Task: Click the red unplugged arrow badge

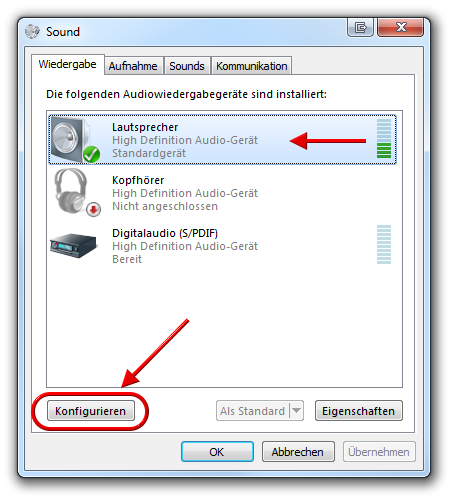Action: click(x=93, y=210)
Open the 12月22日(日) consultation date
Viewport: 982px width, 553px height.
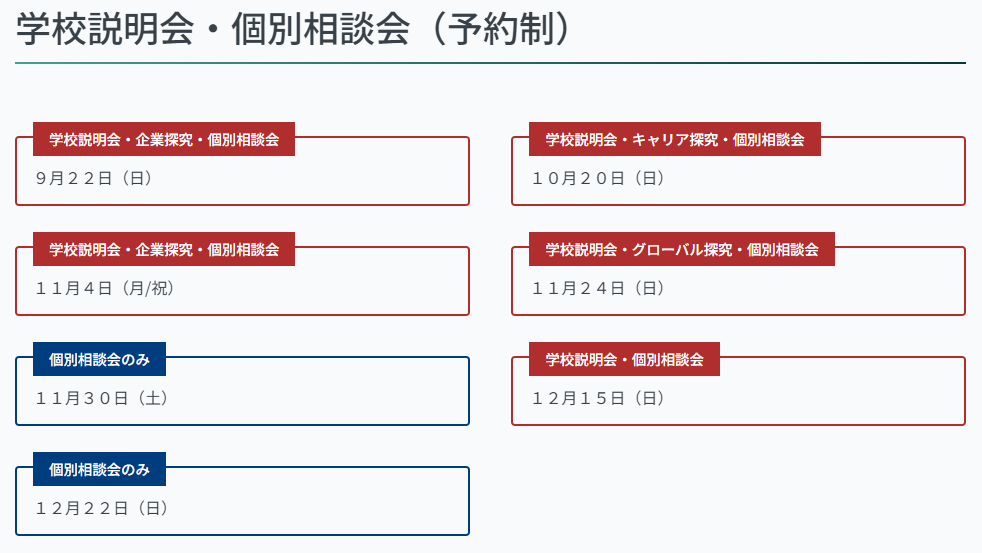[102, 509]
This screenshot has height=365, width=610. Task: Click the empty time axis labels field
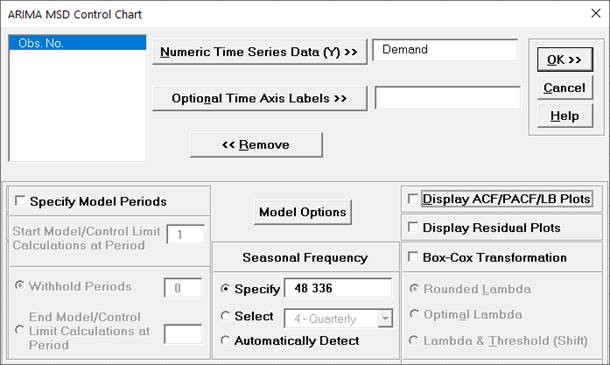(x=447, y=97)
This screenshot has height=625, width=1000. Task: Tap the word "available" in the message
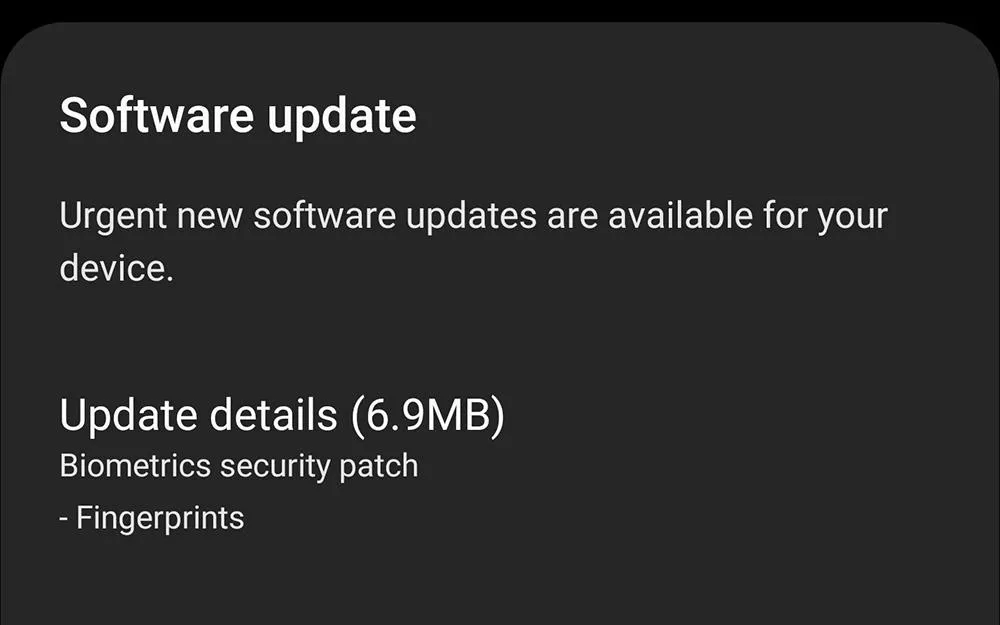tap(680, 216)
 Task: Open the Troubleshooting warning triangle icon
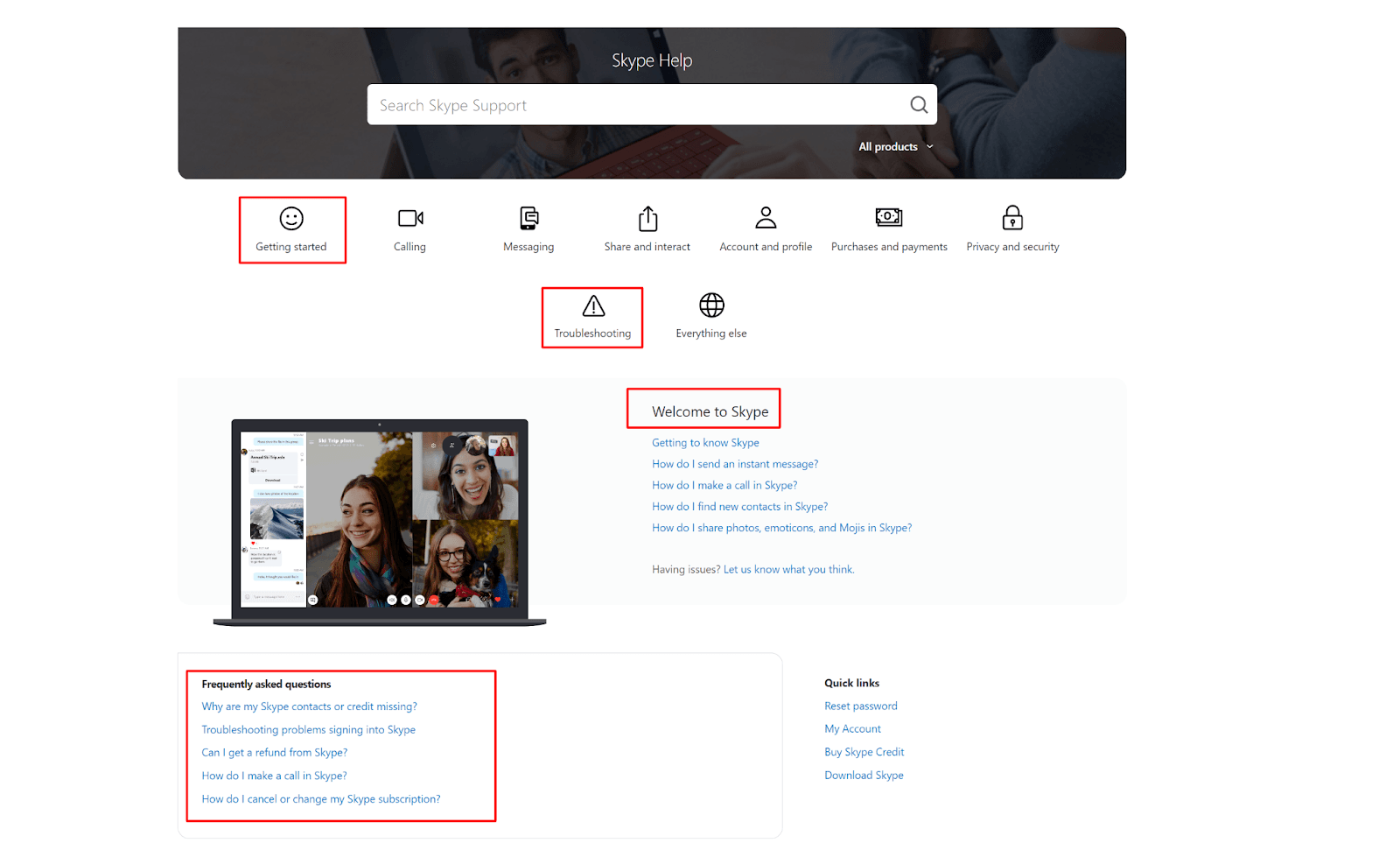coord(593,306)
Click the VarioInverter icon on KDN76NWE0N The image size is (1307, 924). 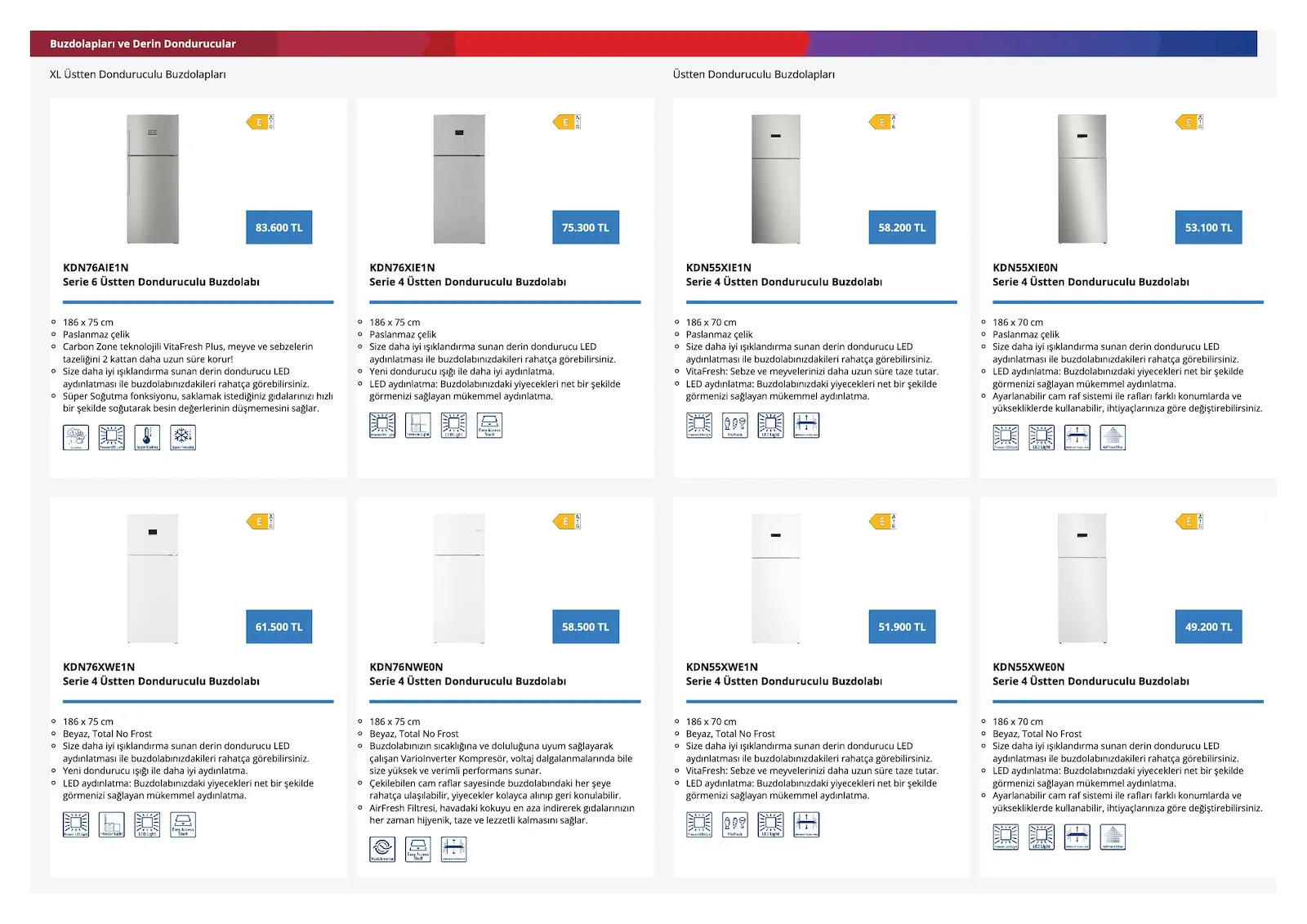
────────────────────────────────────────
### WHAT THE EXERCISE ASKS:
Output the full material exactly as given, without its pictures.

### TASK ANSWER:
Task: Click the red unplugged arrow badge

Action: click(x=93, y=210)
Open the 12月22日(日) consultation date
Viewport: 982px width, 553px height.
[102, 509]
This screenshot has height=365, width=610. Task: Click the empty time axis labels field
(x=447, y=97)
This screenshot has height=625, width=1000. Task: Tap the word "available" in the message
tap(680, 216)
 Task: Open the Troubleshooting warning triangle icon
coord(593,306)
Click the VarioInverter icon on KDN76NWE0N The image size is (1307, 924). 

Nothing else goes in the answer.